> **PROBLEM DETAILS**: In the study abstract on ChatGPT and essential tremor, how many professionals and how many laypeople rated the answers?
==== EXCERPT ====
Background: Large-language models (LLMs) driven by artificial intelligence allow people to engage in direct conversations about their health. The accuracy and readability of the answers provided by ChatGPT, the most famous LLM, about Essential Tremor (ET), one of the commonest movement disorders, have not yet been evaluated.
Methods: Answers given by ChatGPT to 10 questions about ET were evaluated by 5 professionals and 15 laypeople with a score ranging from 1 (poor) to 5 (excellent) in terms of clarity, relevance, accuracy (only for professionals), comprehensiveness, and overall value of the response. We further calculated the readability of the answers.
Results: ChatGPT answers received relatively positive evaluations, with median scores ranging between 4 and 5, by both groups and independently from the type of question. However, there was only moderate agreement between raters, especially in the group of professionals. Moreover, readability levels were poor for all examined answers.
Discussion: ChatGPT provided relatively accurate and relevant answers, with some variability as judged by the group of professionals suggesting that the degree of literacy about ET has influenced the ratings and, indirectly, that the quality of information provided in clinical practice is also variable. Moreover, the readability of the answer provided by ChatGPT was found to be poor. LLMs will likely play a significant role in the future; therefore, health-related content generated by these tools should be monitored.
==== STORED DATA ====
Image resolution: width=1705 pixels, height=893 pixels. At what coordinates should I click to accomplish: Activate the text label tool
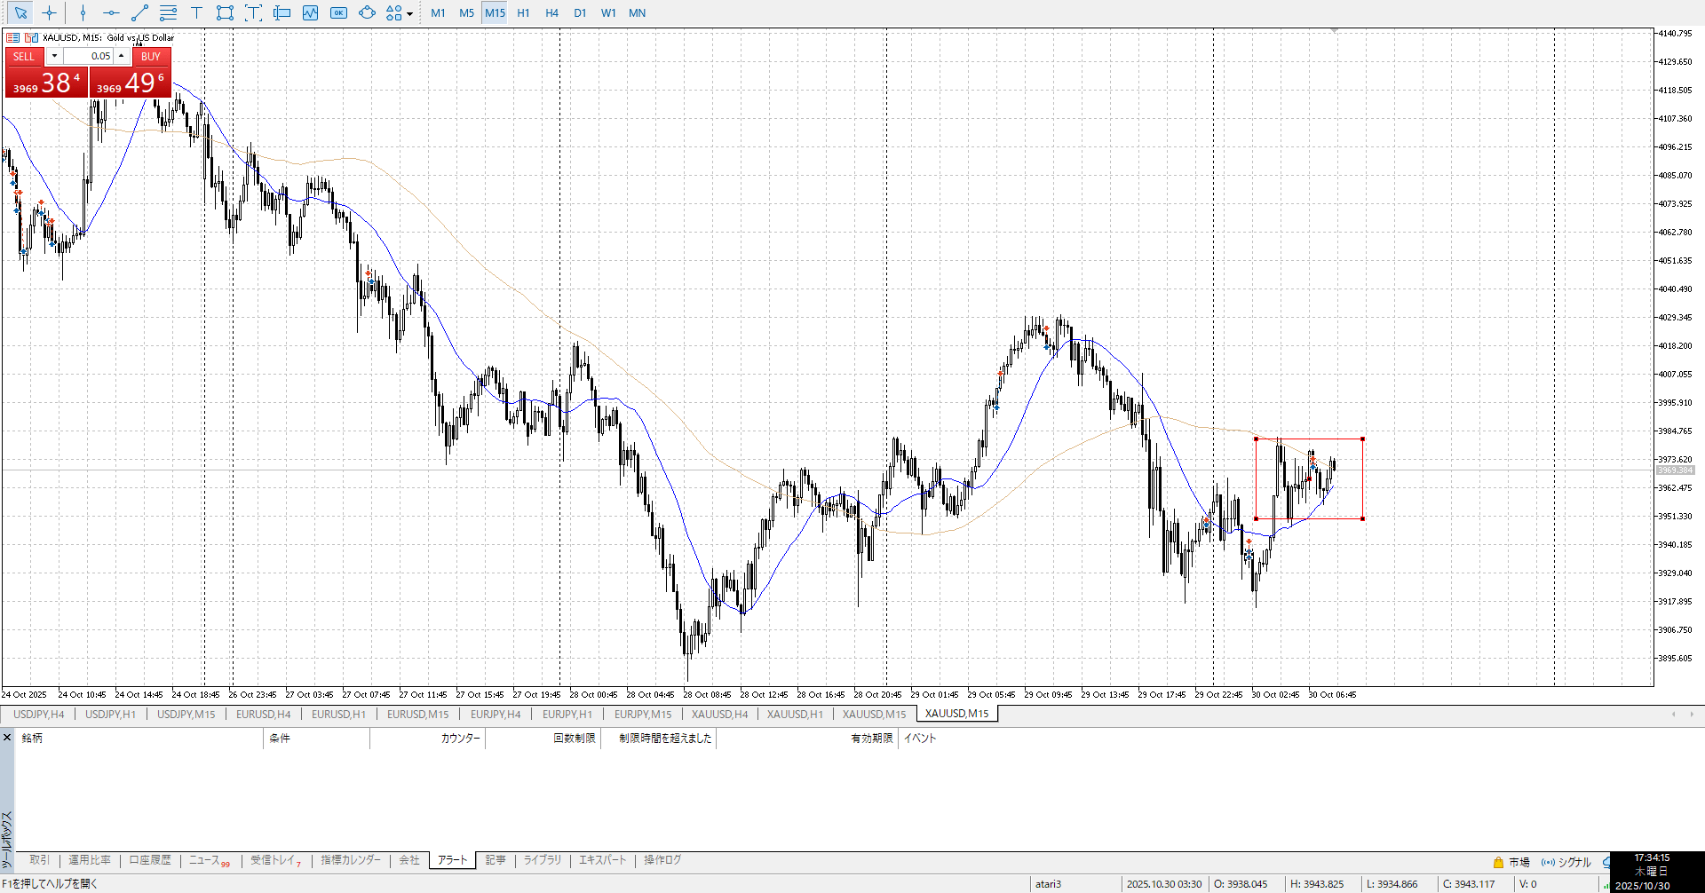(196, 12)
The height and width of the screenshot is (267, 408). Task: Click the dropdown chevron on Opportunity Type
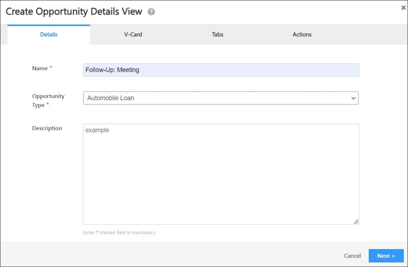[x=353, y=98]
====
> **SOLUTION BELOW**: 5 professionals and 15 laypeople.